Crime Novels: How Dark is Dark?

I’ve been sliding down a slippery slope over the past couple of years. I guess it’s no surprise—‘they’ do say the more crime you write the darker you get.  In my case, I’m afraid they’re right.

When I started writing Havana Lost, I knew from the start it was going to have a noir-ish ending. And a high body count. It’s almost the flip side of A Bitter Veil, which certainly isn’t lighthearted, but the reader comes to root for Anna. She is a noble, if naïve, heroine who does the right things. With Frankie Pacelli in Havana Lost, though, not so much. She’s the daughter of a high-ranking Mafioso, so the story wouldn’t be realistic if she hadn’t inherited some of her father’s tendencies. Without ruining the plot , let’s just say I started off dark and went even darker.
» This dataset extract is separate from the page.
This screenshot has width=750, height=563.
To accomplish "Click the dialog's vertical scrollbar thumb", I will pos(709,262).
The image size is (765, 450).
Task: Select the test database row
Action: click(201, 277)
So, after I finished Havana Lost, I picked up my as yet untitled Georgia Davis book, which I’d started prior to Havana. Unfortunately, this novel, too, took a decidedly dark turn. For those of you who don’t know, Georgia, the protagonist of my PI series, is an ex-cop and no stranger to violence. But in this thriller we see a different kind of violence, one that’s happening to another major character. Obviously I can’t tell you too much without ruining the plot, but as I kept writing,  I descended into the depths of human depravity… and I mean really depraved.

I’ve just finished the first draft. Even my 93 year old mother, who has read more dark mysteries over the years than anyone I know thinks I went too far. So I did make one concession, but that’s another story. See what you think when it comes out. I’m still a bit nervous that I’ve plumbed depths that are better left alone.

Noir Takes Over

In the midst of writing the Georgia novel, I wrote a short story that will appear in Kris Rusch and Dean Wesley Smith’s Special edition of Fiction River: the Crime Edition. My contribution, “No Good Deed,” takes place in the notorious Pendleton prison in Indiana, which had the honor of being labeled the “worst prison in the country” by LBJ back in the Sixties. (By the way, when the inmates heard him say that on TV, they jumped up and cheered, according to my friend Les Edgerton, without whose help this story would not exist.) It’s a violent, dark, story with the most noir ending I’ve ever written. Again without spoilers, it has to do with race, convicted murderers, and sadistic prison guards.

The risks of darkness

I tell you this not so much to divulge my psyche (this is starting to sound like a therapeutic confession, isn’t it) but to let you know that darkness is something I think about often. I wonder whether it’s just me, or whether we all secretly like to tap the darkness within us. Perhaps we enjoy exploring our deepest fears on paper to provide a mirror to the darkness and violence we see in the world around us. Perhaps it’s a way to harden and inure ourselves to reality. But in so doing, are we sacrificing some of our humanity and compassion?

I know I’ve have come across novels so disturbing and graphic they keep me awake at night. In fact, I’m reading The Goldfinch right now, and while it’s turned incredibly dark, I can’t put it down. Am I enjoying the vicarious thrill and Schadenfreude, since I know deep down it’s “only” a story? I suspect lots of us do.  But I do wonder whether we’ve come to see the world as an evil place where the forces of good are beaten into submission.  Is that the wisest place to be?

I know lots of readers who only read cozies. Who revel in the humor, the happy endings, and the quirkiness of the main characters. For them the crime has to be committed off-stage, there must not be blood, and sometimes even profanity is verboten. Do they see the world differently than those of us who read dark?

Lightening up for Ellie

I don’t have any answers; in fact I’d love to hear your opinions. But I will admit that my next book, which I haven’t started yet, will be an Ellie Foreman book and the voice will be lighter. Ellie has a dry sense of humor, and she’s the kind of person you (or at least I) enjoy going out to lunch with.  It won’t be a cozy, though. It’s all about espionage, past and present (I can’t stay away from the past), and there will be lots of suspense.

What about you?

So again, I ask, where are you on the spectrum? What is too dark in your world, and how far are you prepared to venture? What does that say about us?